### Aim of the task:
Restate the records in full and exactly, with no images included.
************
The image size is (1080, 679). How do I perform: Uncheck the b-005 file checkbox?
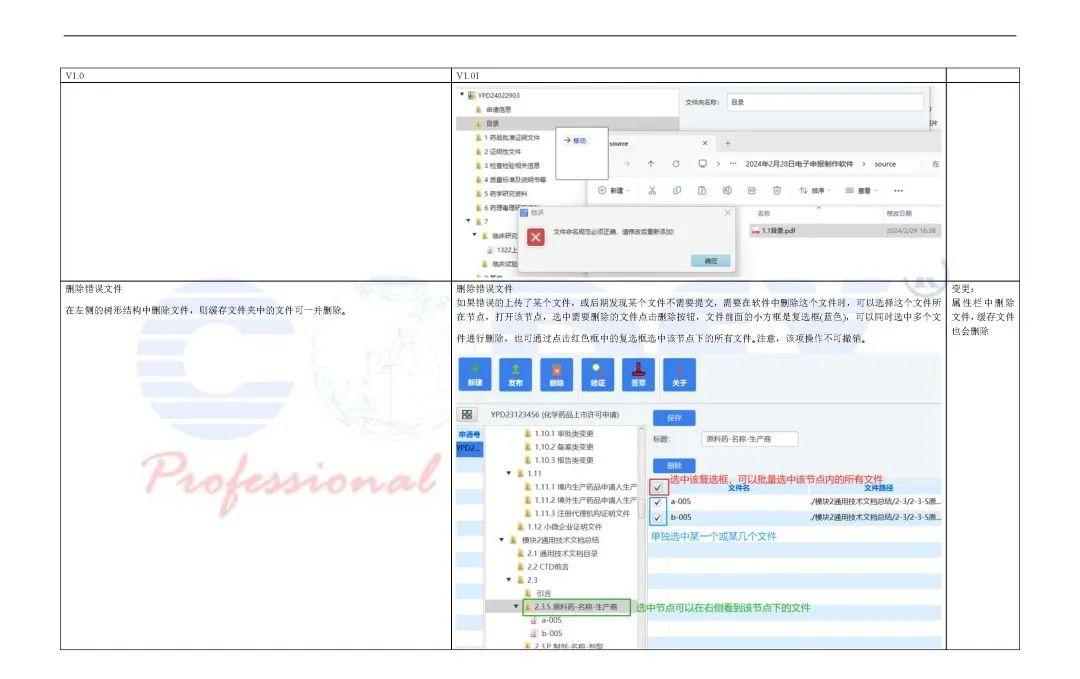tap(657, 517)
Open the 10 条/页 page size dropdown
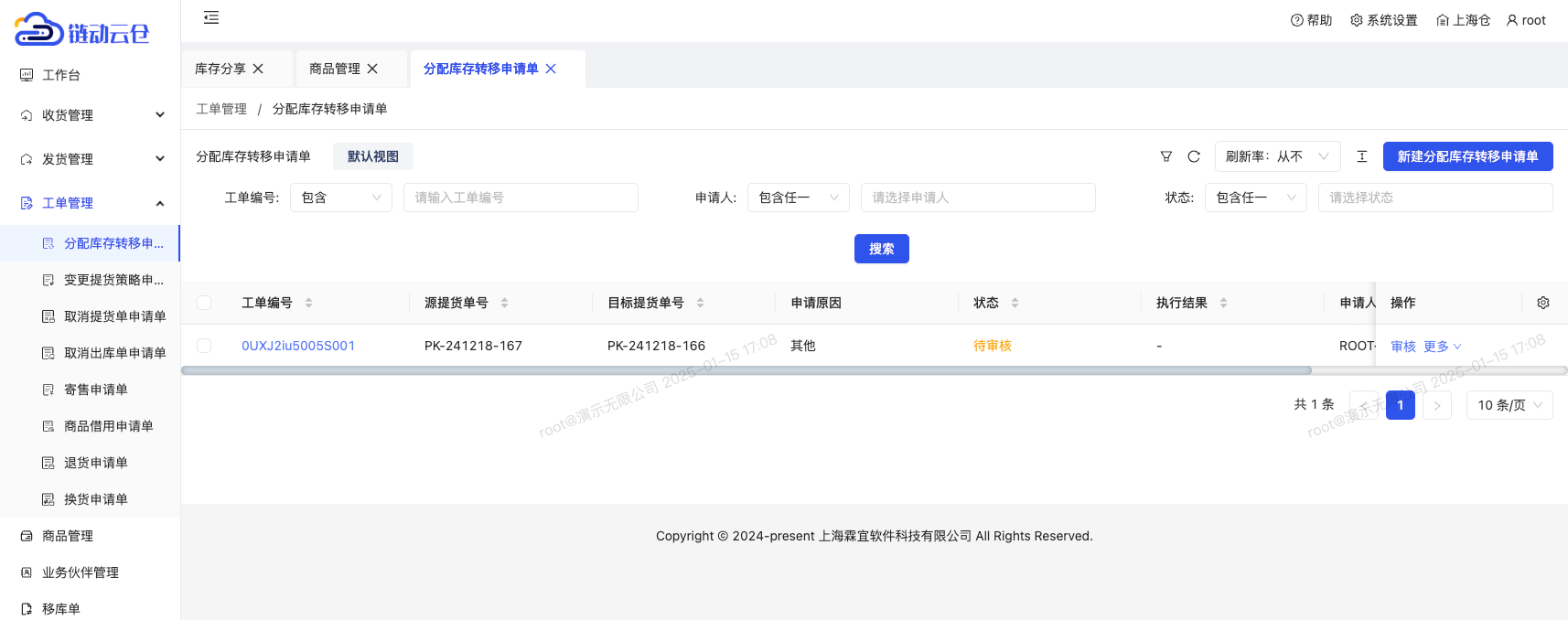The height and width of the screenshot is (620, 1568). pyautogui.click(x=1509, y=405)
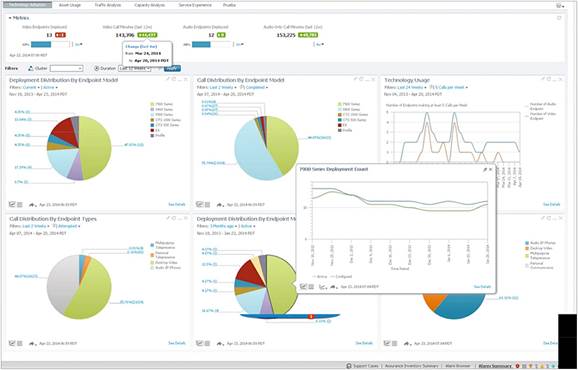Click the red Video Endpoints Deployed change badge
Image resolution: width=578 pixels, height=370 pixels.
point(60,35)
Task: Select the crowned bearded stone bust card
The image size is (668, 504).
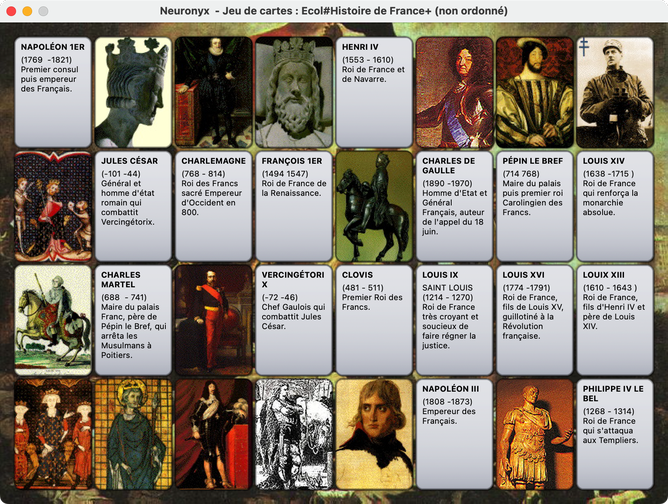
************
### Your solution:
The image size is (1080, 679). How do I perform: Uncheck the b-005 file checkbox?
tap(657, 517)
Open the 10 条/页 page size dropdown
The height and width of the screenshot is (620, 1568). pyautogui.click(x=1509, y=405)
Click the red Video Endpoints Deployed change badge
Image resolution: width=578 pixels, height=370 pixels.
point(60,35)
Task: Select the crowned bearded stone bust card
The image size is (668, 504).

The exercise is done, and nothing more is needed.